Prove that there exists a ∈ R so that the area bound by the curves $y = x^2$ and y=ax+1 is equal to 5.
I was trying to solve this question but I can't really seem to understand how to approach it since there is no information on how the curves will intersect.
On
Draw a picture for $a=0, 1, 5$. It should have one parabola from $y=x^2$ and three lines on it. You will see how the curves intersect. If you compute the area for $a=0$ you should find it is less than $5$. Intuitively, if $a$ is very large, the area will be, too. By the intermediate value theorem there is some $a$ that makes the area $5$. You are not asked to find the required $a$, though it would not be too hard. You just have to justify the statement that begins "Intuitively".

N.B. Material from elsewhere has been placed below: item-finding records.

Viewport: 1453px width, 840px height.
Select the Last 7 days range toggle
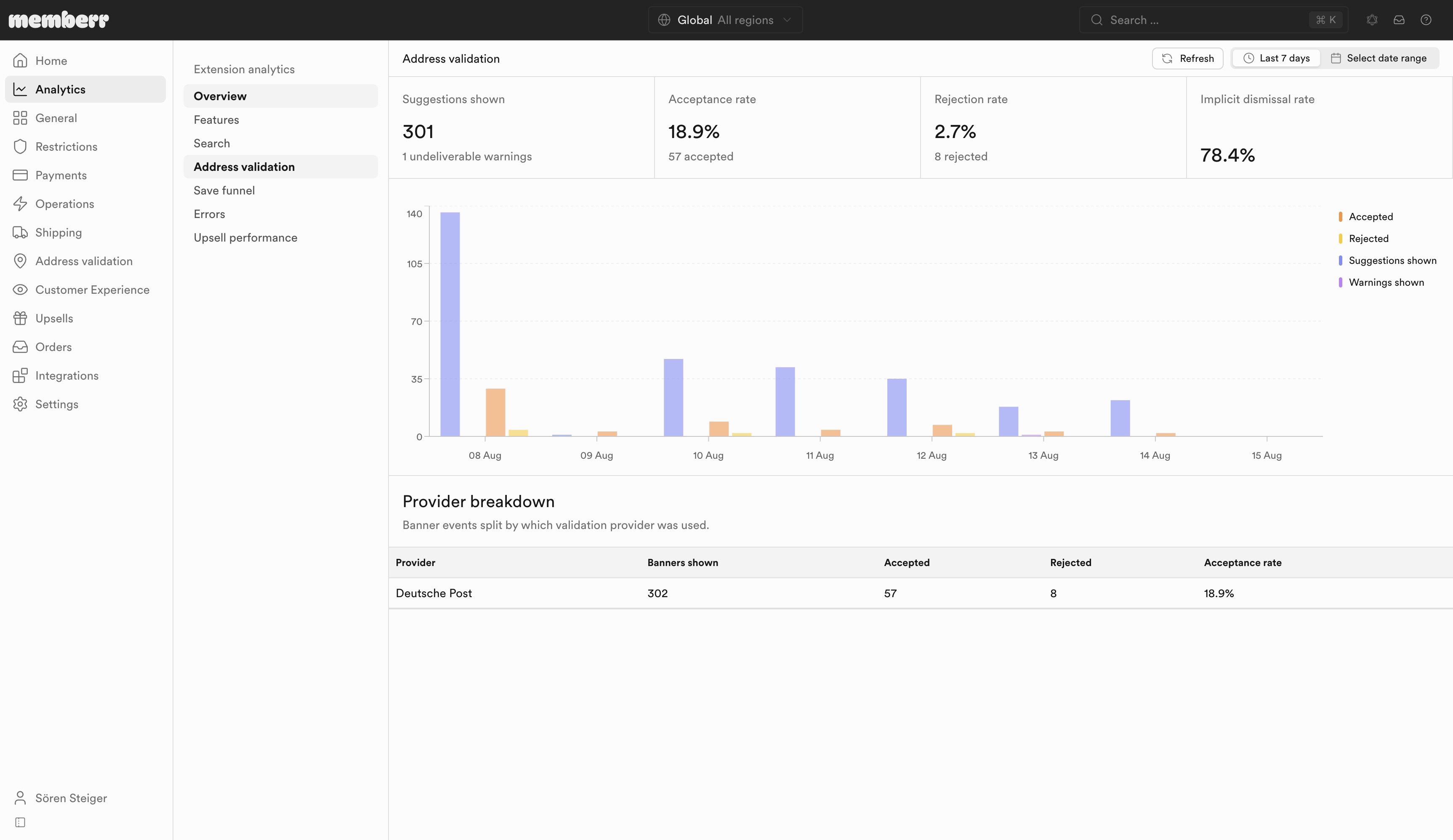tap(1276, 58)
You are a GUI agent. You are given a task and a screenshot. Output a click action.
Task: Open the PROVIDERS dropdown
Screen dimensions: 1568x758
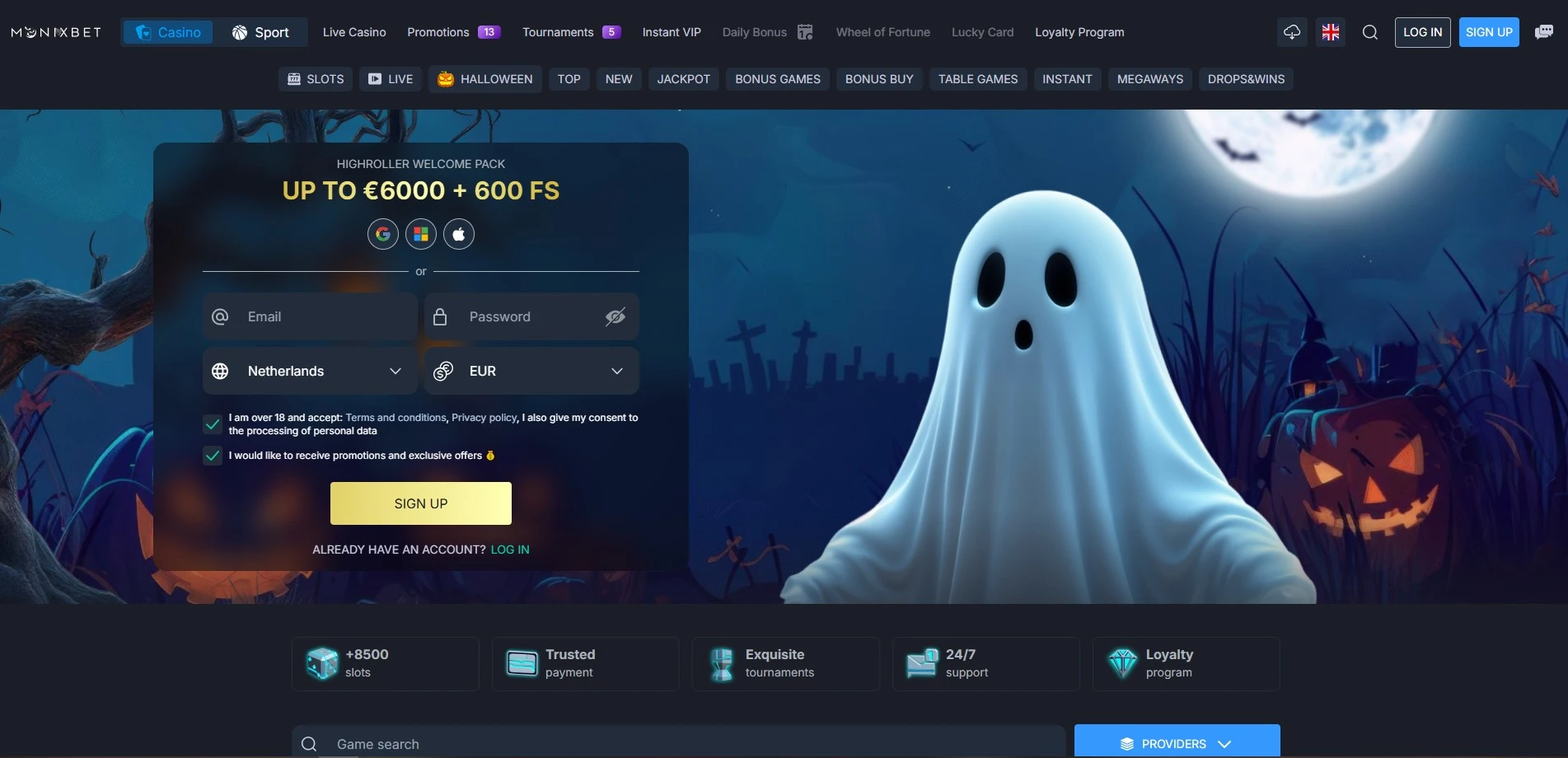pos(1176,743)
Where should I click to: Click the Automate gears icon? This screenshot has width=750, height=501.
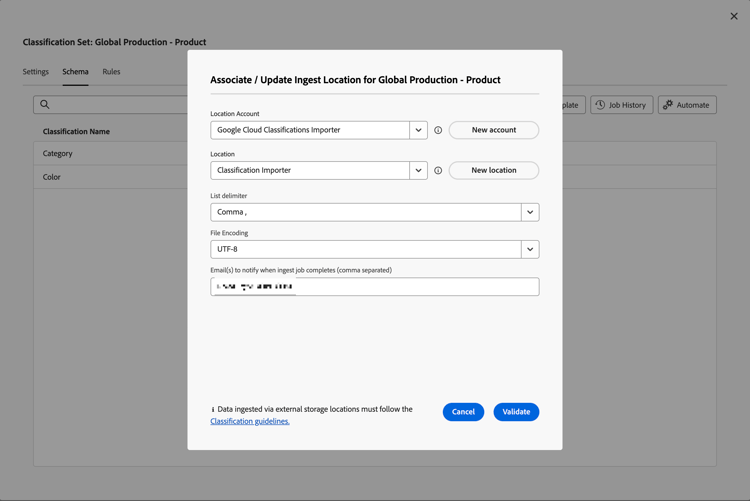tap(668, 105)
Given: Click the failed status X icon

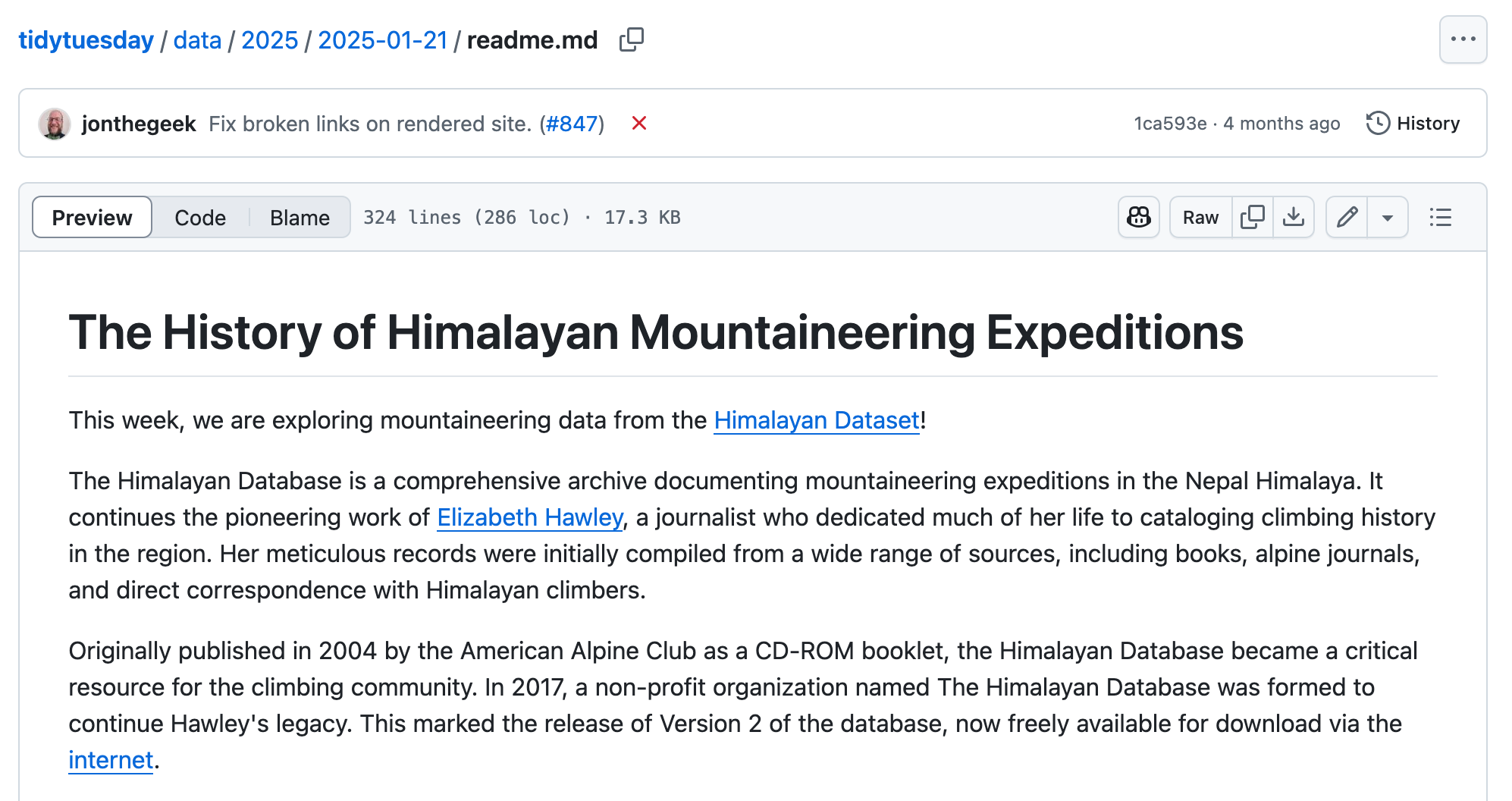Looking at the screenshot, I should tap(638, 123).
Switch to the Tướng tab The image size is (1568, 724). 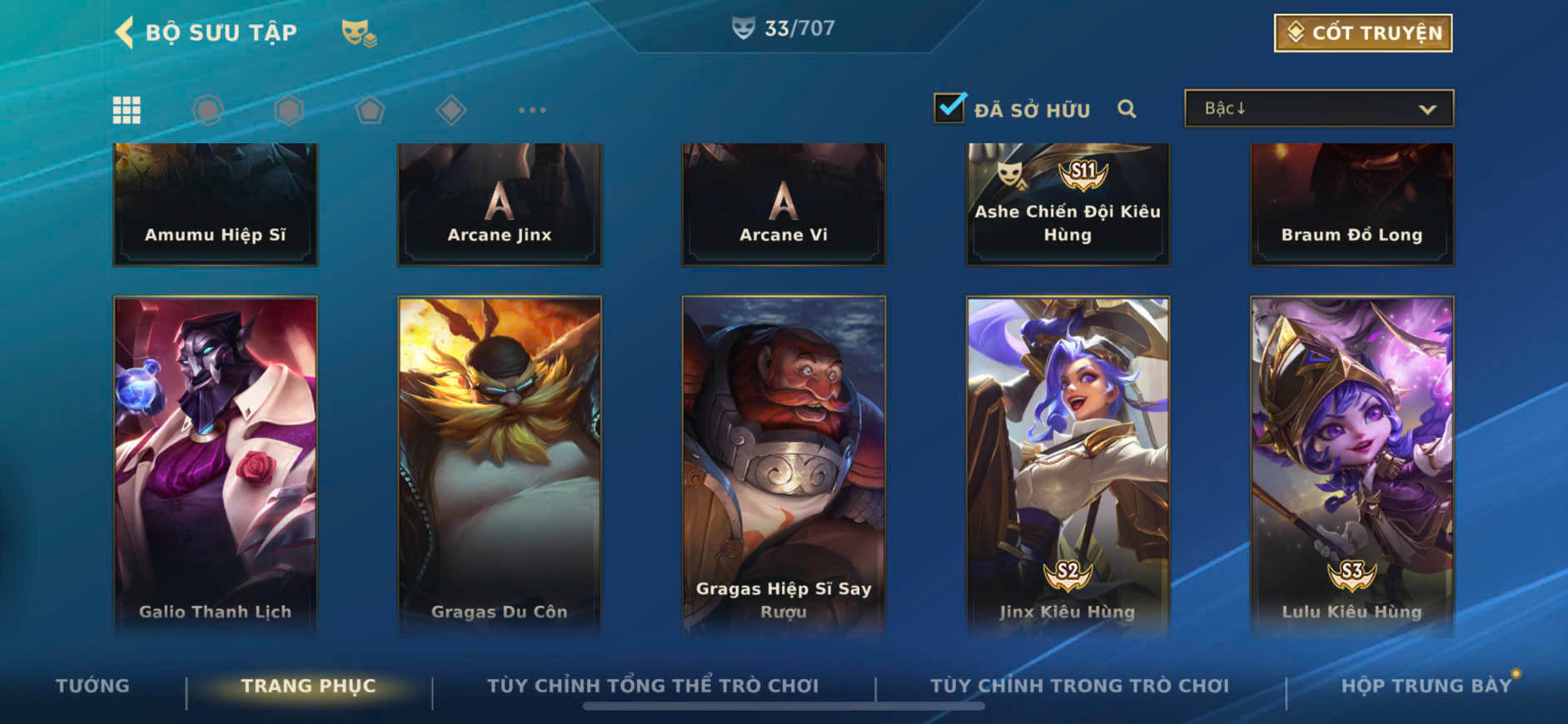coord(92,686)
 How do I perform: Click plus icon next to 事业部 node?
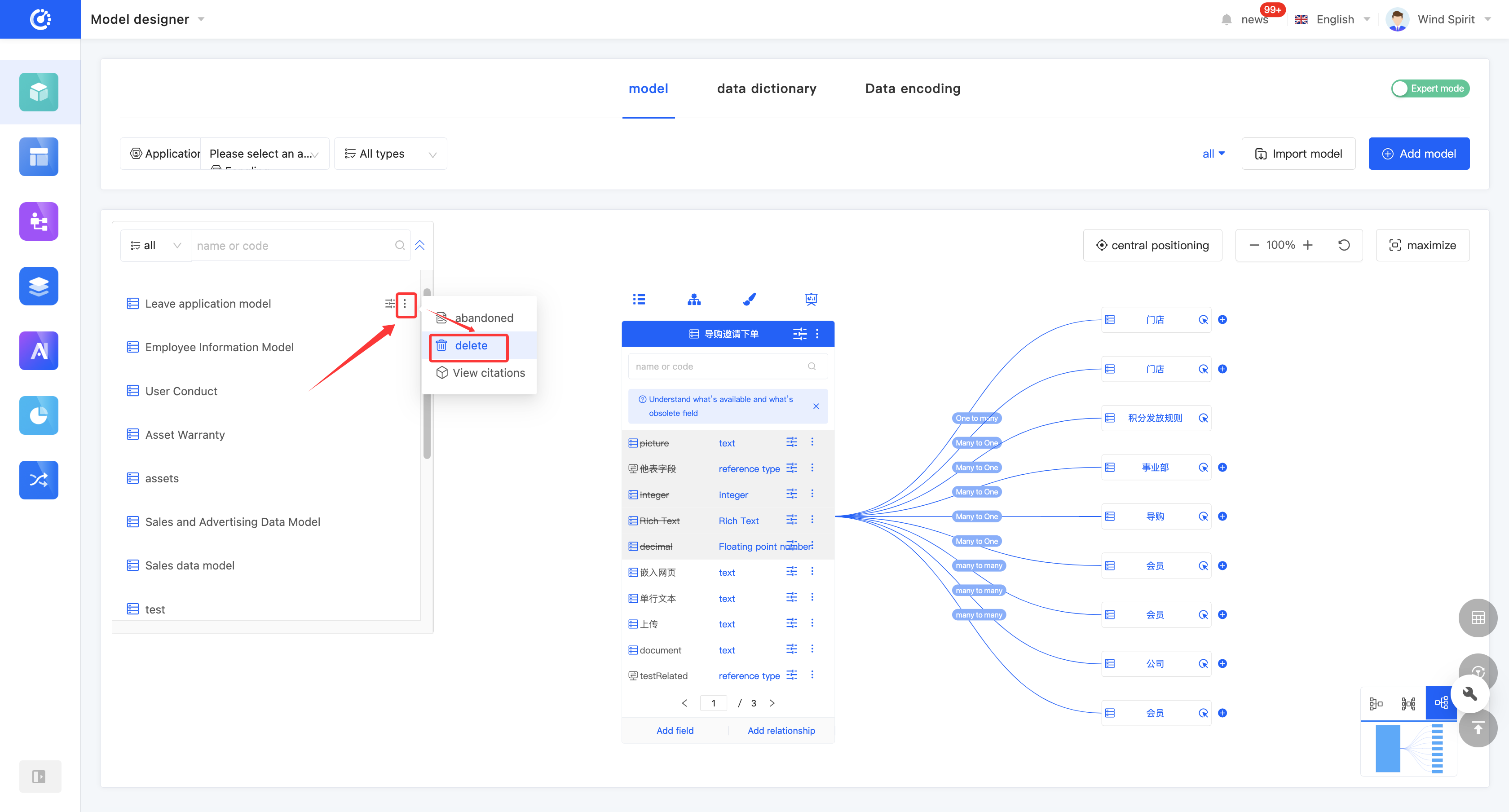click(x=1222, y=467)
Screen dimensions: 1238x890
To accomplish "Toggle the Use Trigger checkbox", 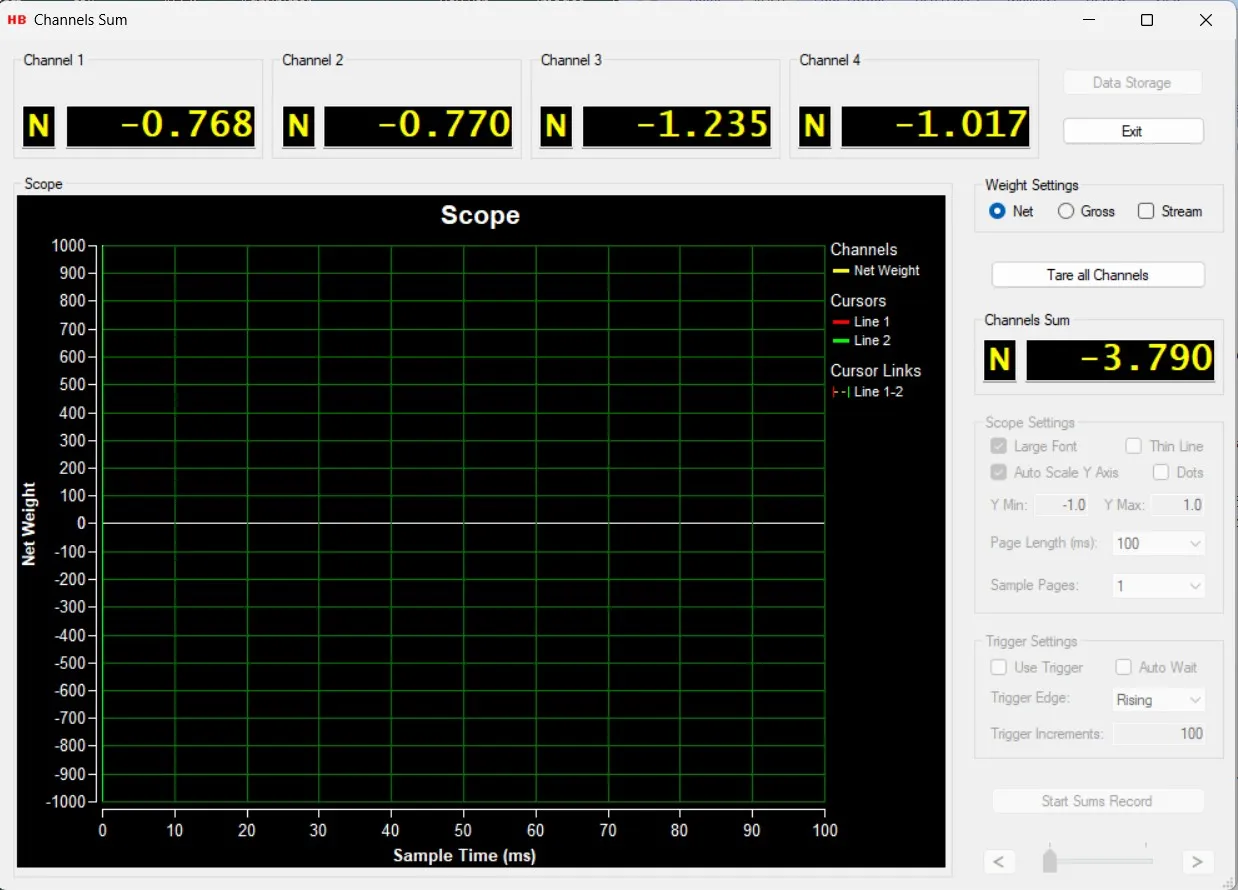I will click(998, 667).
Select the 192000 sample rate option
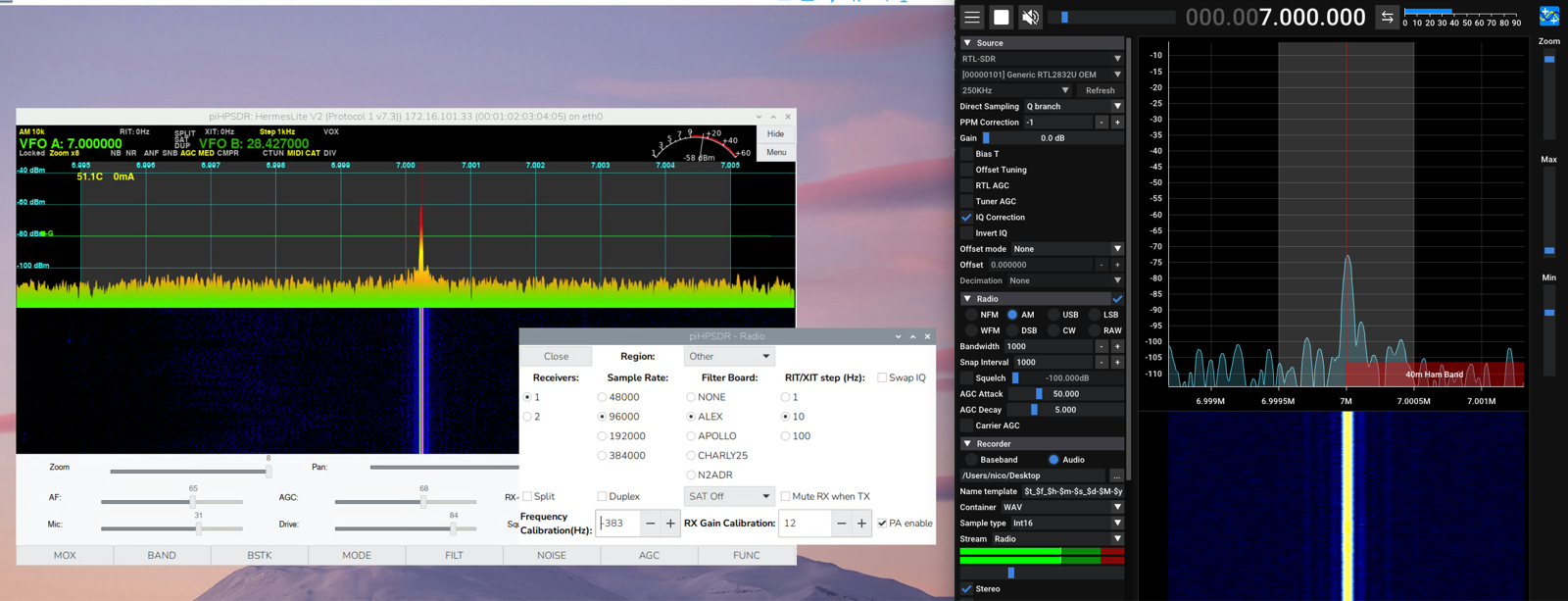The width and height of the screenshot is (1568, 601). coord(602,436)
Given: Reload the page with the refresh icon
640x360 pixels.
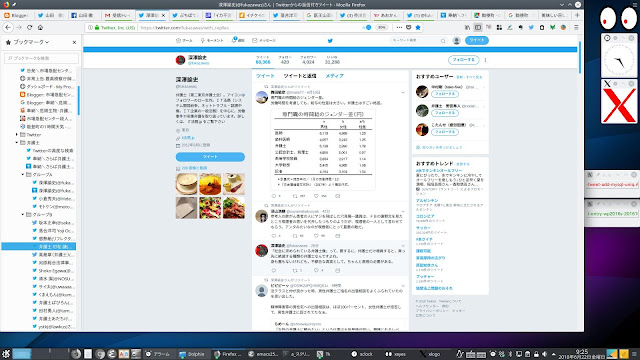Looking at the screenshot, I should (29, 27).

Although @RossMillikan gave you the answer, i'll add the specific calculation for the value of $a$ which solves your question.
First thing first you have to find the points of intersection of the parabola with the line. They can easily be found solving the equation
$$ x^2 = ax+1 \implies x^2-ax-1 = 0 \implies x_{1,2} = \frac{+a\pm\sqrt{a^2+4}}{2} $$
Now if you look at a graph of a line intersecting a parabola it's easy to see that the area bound by the two curves is just the area under the line minus the area under the parabola between the two points of intersection. Using simple integration
$$\int\limits_{\frac{+a-\sqrt{a^2+4}}{2}}^{\frac{+a+\sqrt{a^2+4}}{2}} [(ax+1)-x^2]dx = \left.a\frac{x^2}{2} + x - \frac{x^3}{3}\right|_{\frac{+a-\sqrt{a^2+4}}{2}}^{\frac{+a+\sqrt{a^2+4}}{2}} = \frac{1}{6}(a^2+4)^{3/2}$$
Now you can just put this equal to $5$ and find the asked value of $a$.
At the end you'll find two values for $a$ belonging to the two symmetric lines with respect to the $y$-axis, namely
$$a= \pm\sqrt{30^{2/3}-4} $$